MEASUREMENT OF CHOROIDAL VASCULARITY INDEX AND CHOROIDAL THICKNESS USING DEEP LEARNING-BASED METHODS WITH SWEPT-SOURCE OPTICAL COHERENCE TOMOGRAPHY


Arkan I., Cakır A., KARSLIGİL M. E., Karataş G., Capar O., ASLAN M., ...Daha Fazla

Retina (Philadelphia, Pa.), cilt.46, sa.4, ss.671-681, 2026 (SCI-Expanded, Scopus) identifier identifier identifier

  • Yayın Türü: Makale / Tam Makale
  • Cilt numarası: 46 Sayı: 4
  • Basım Tarihi: 2026
  • Doi Numarası: 10.1097/iae.0000000000004733
  • Dergi Adı: Retina (Philadelphia, Pa.)
  • Derginin Tarandığı İndeksler: Science Citation Index Expanded (SCI-EXPANDED), Scopus, BIOSIS, EMBASE, MEDLINE
  • Sayfa Sayıları: ss.671-681
  • Anahtar Kelimeler: artificial intelligence, choroidal thickness, choroidal vascularity index, deep learning
  • Yıldız Teknik Üniversitesi Adresli: Evet

Özet

PURPOSE: In this study, we aimed to fully automate the measurement of choroidal thickness and choroidal vascularity index in images obtained using swept source optical coherence tomography with the aid of deep learning-based artificial intelligence. METHODS: Seven hundred and ninety-one swept source optical coherence tomography images obtained from 652 patients were included in the study. Optical coherence tomography images of healthy people or patient with ocular disease aged 18 years and older were included in the study. Of the data set created by labeling 791 images, 474 (59%) were used for model training, 237 (29%) images were used for validation, and 80 (10%) images were used for testing model.
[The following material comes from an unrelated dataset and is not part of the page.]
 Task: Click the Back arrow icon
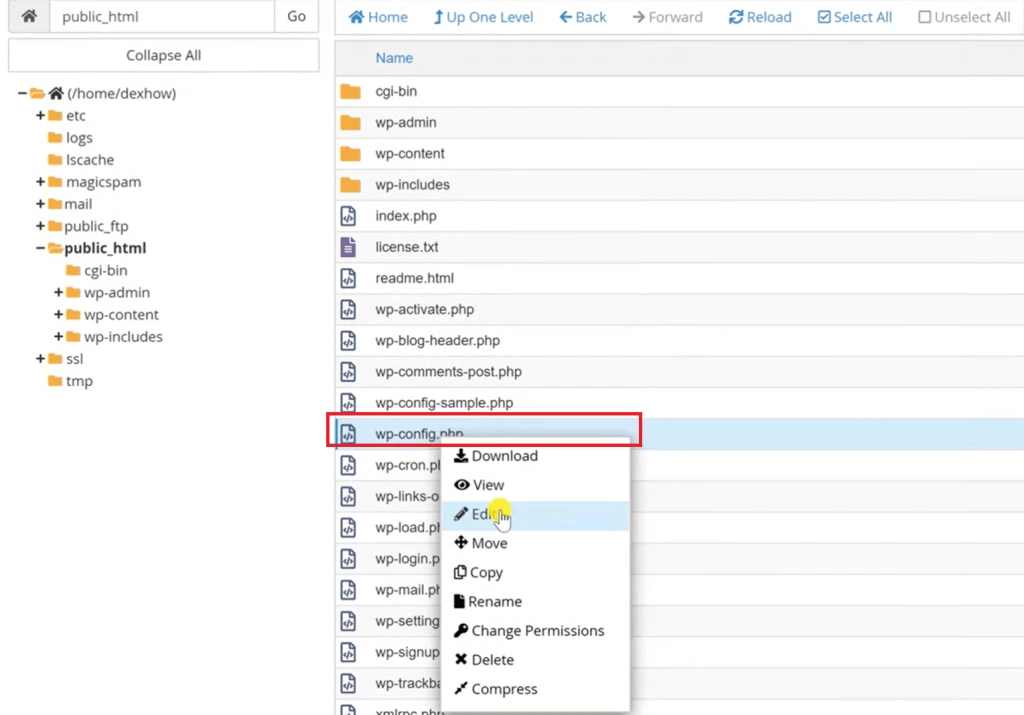pos(565,16)
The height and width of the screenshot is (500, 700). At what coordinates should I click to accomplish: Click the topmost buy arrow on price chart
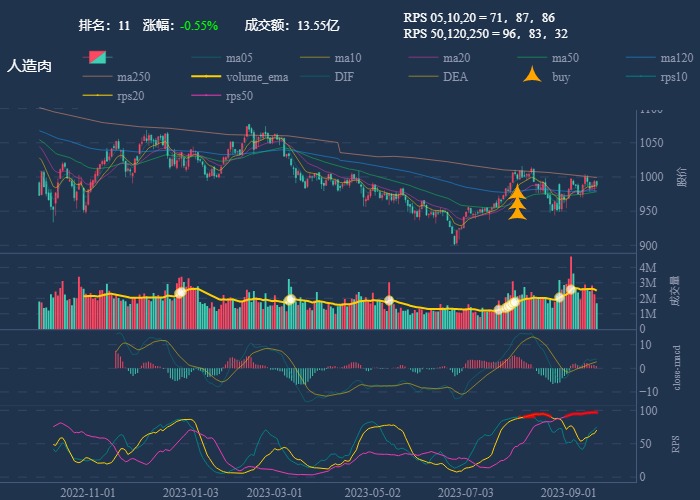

An artificial intelligence model was created using the convolutional neural network algorithm to detect the choroidal region and calculate the choroidal thickness. Then, choroidal vascularity index was calculated with the threshold method. Labeled images were introduced to the model, allowing the model to train itself and then testing the model with the images reserved for testing. RESULTS: The model was tested with 80 images. Accuracy, mean absolute error, intersection over union, and area under curve metrics were used to evaluate the model. While the accuracy value of the model in calculating the choroidal region thickness was found to be 0.96955, the mean absolute error was found to be 0.0286, intersection over union was 0.9249, and area under curve was 0.9941. In the evaluation made between two experienced ophthalmologists and the model for choroidal thickness, the intraclass correlation coefficient value was found to be 0.987 (0.979-0.993). CONCLUSION: The results obtained showed that the calculation of choroidal thickness and choroidal vascularity index can be automated with the help of artificial intelligence and be highly effective.